• **WRITTEN PROBLEM**
Recast every line of the records below as a numbered list, skipping any blank lines. Omit the pictures.

[Pointing data for pages and screens]
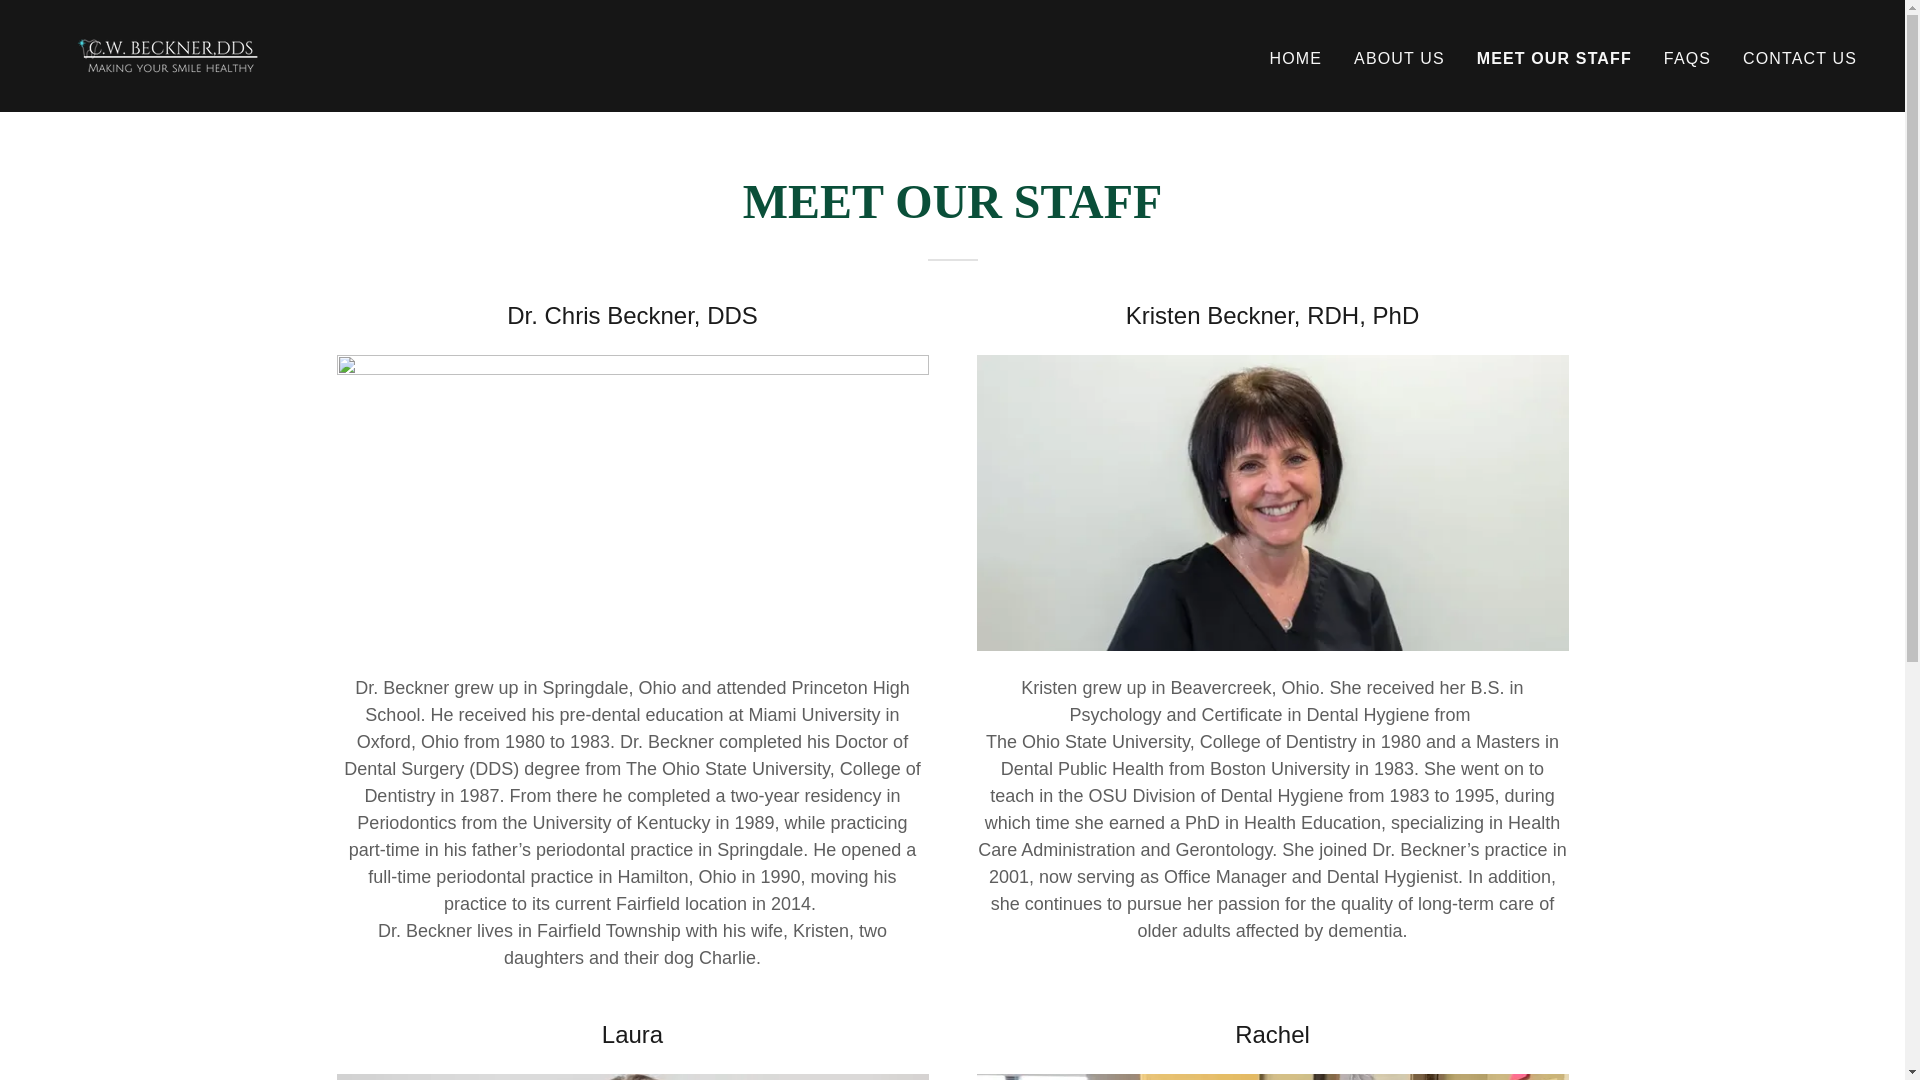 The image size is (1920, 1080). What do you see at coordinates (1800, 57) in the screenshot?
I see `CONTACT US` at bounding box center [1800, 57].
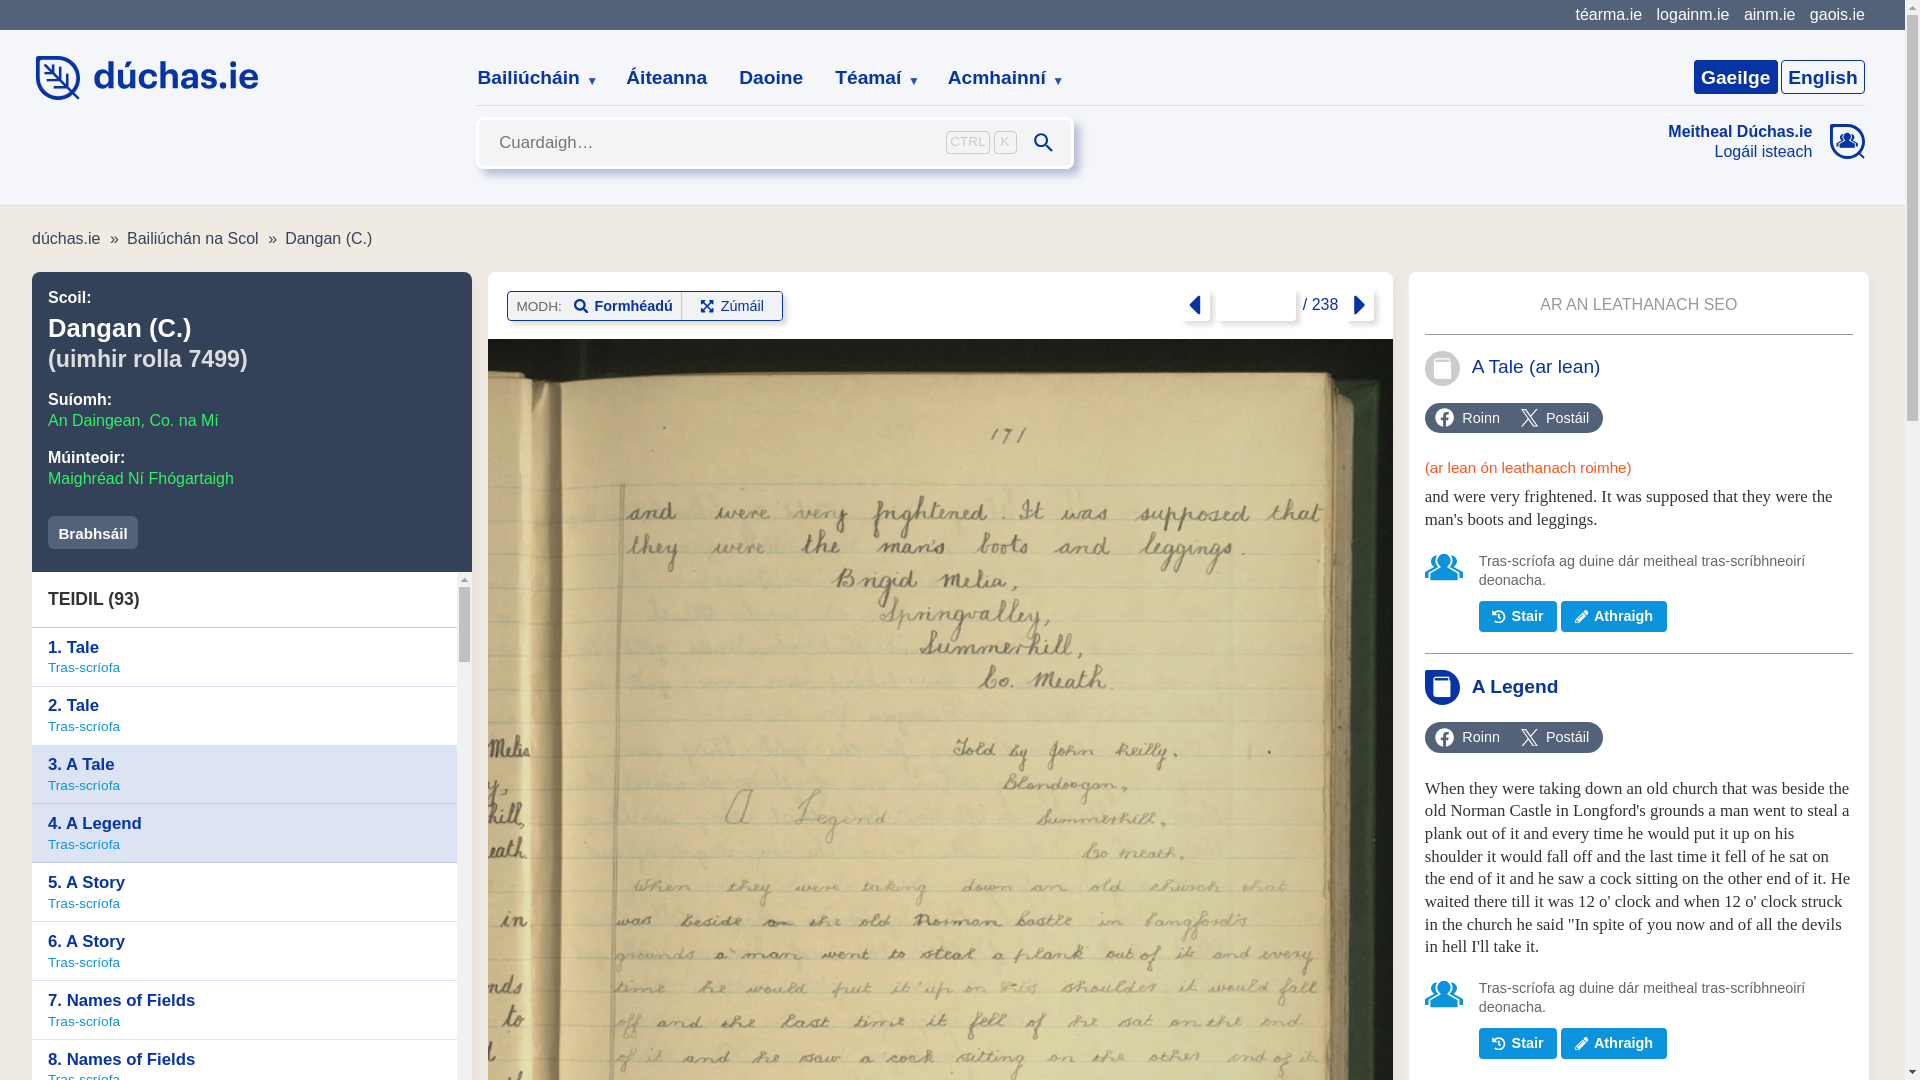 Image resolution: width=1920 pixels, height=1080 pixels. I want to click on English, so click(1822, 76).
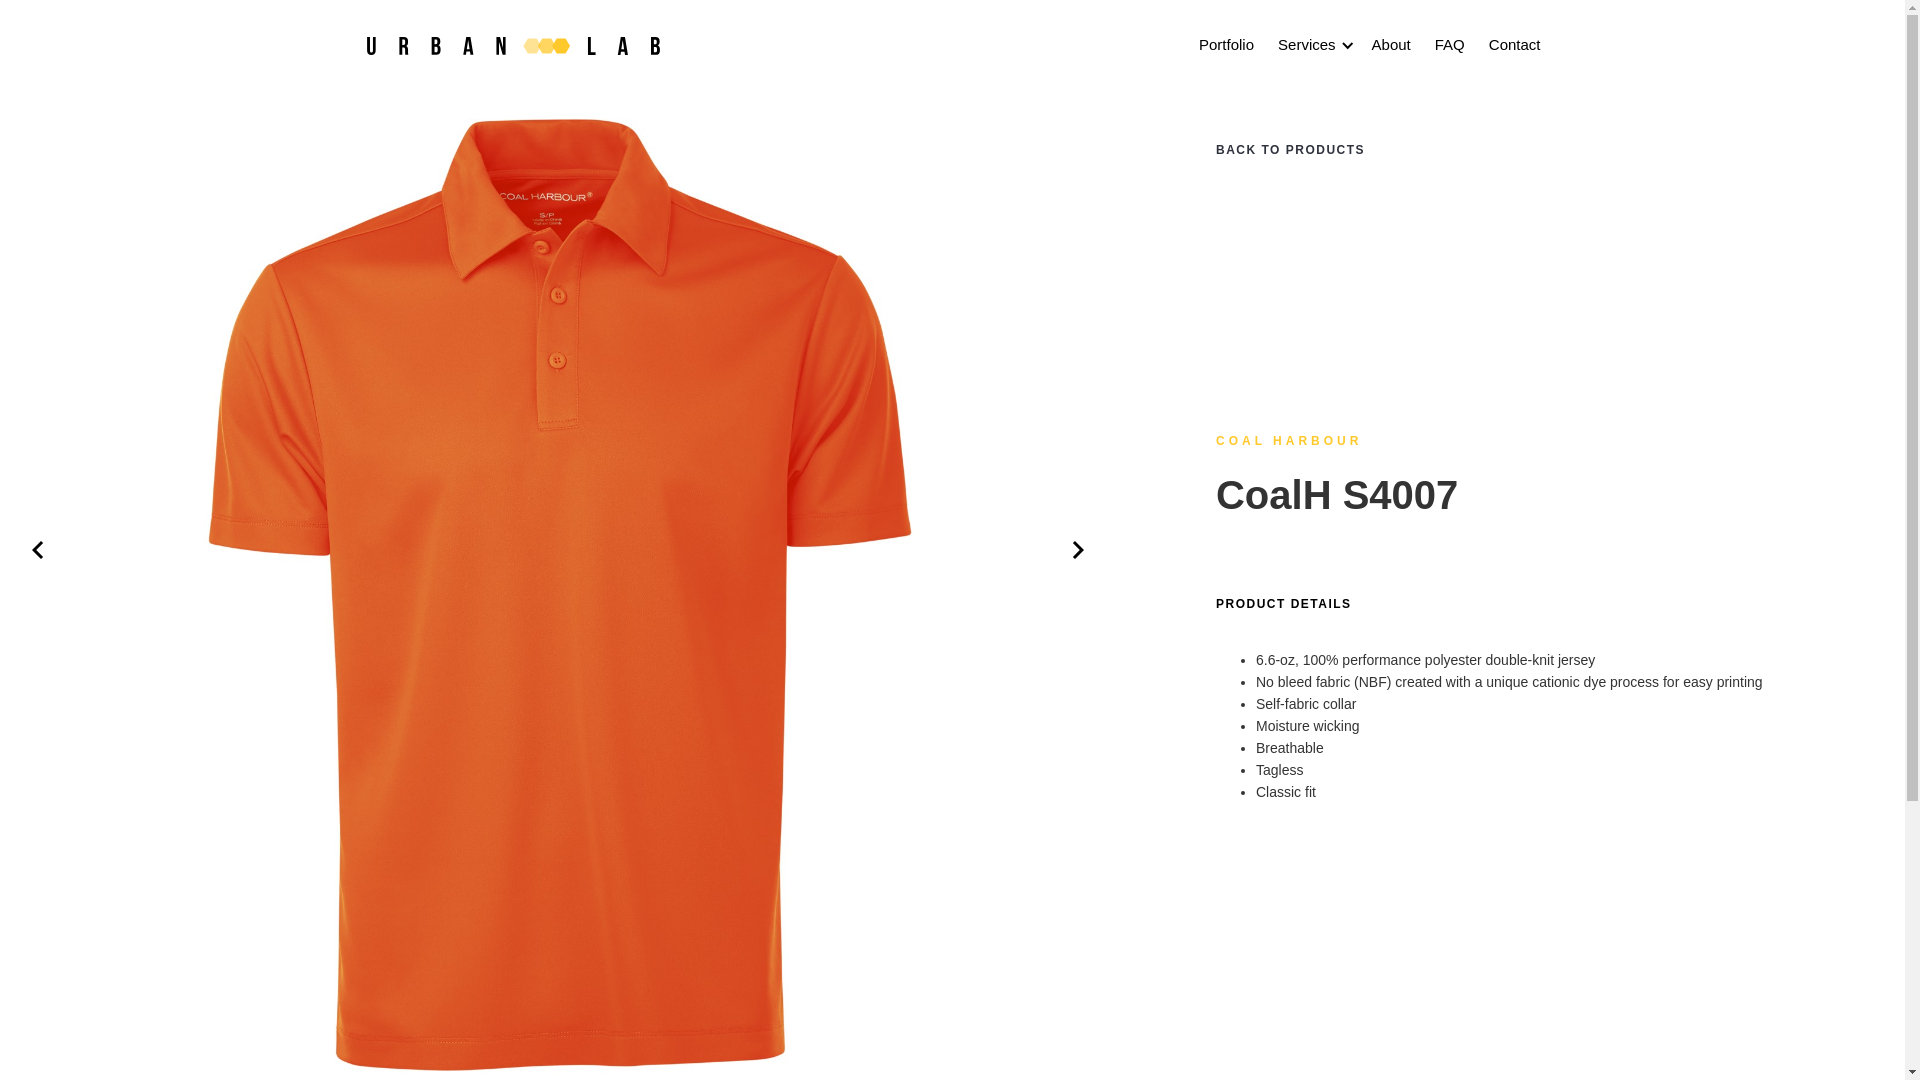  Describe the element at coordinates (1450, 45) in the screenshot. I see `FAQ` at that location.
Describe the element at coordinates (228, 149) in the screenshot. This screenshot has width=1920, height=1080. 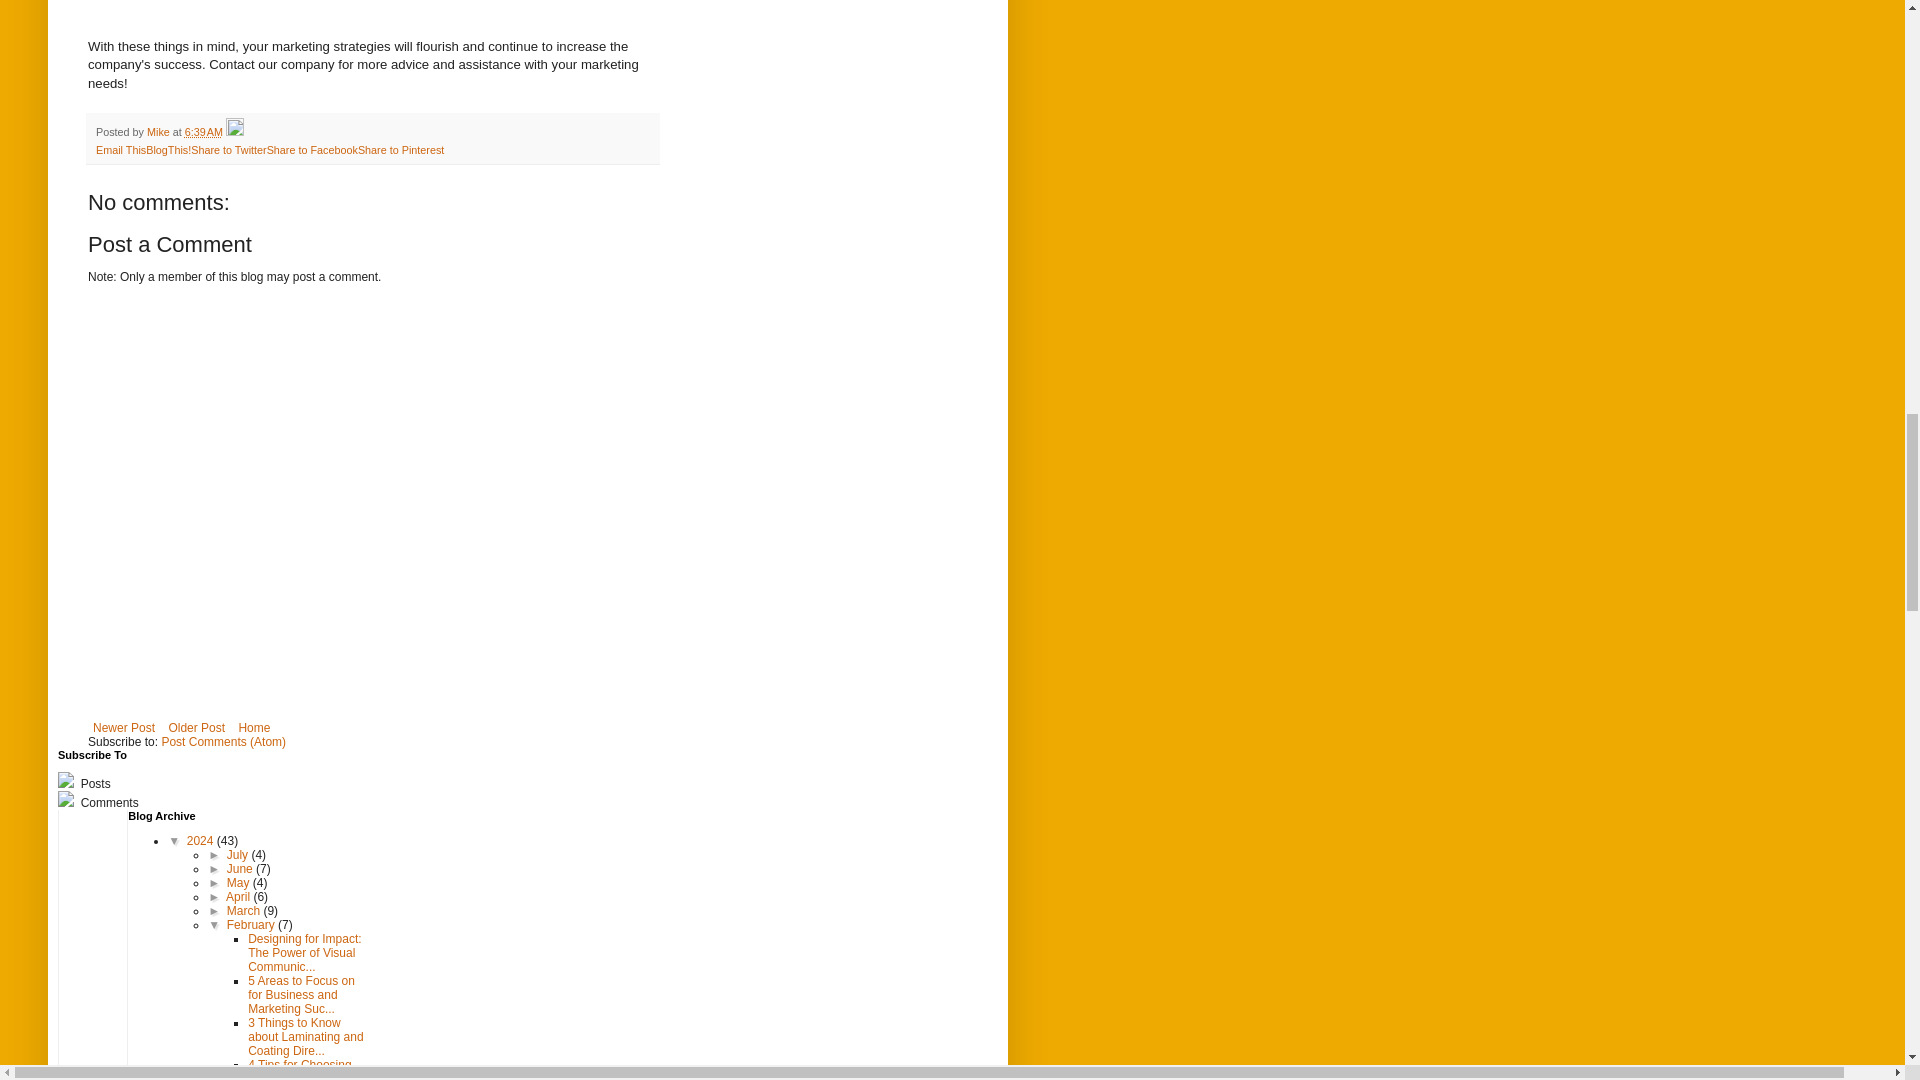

• **TASK ANSWER**
1.  The image size is (1920, 1080). What do you see at coordinates (1800, 57) in the screenshot?
2. I see `CONTACT US` at bounding box center [1800, 57].
3.  Image resolution: width=1920 pixels, height=1080 pixels. I want to click on English, so click(1822, 76).
4.   Describe the element at coordinates (1450, 45) in the screenshot. I see `FAQ` at that location.
5. Describe the element at coordinates (228, 149) in the screenshot. This screenshot has width=1920, height=1080. 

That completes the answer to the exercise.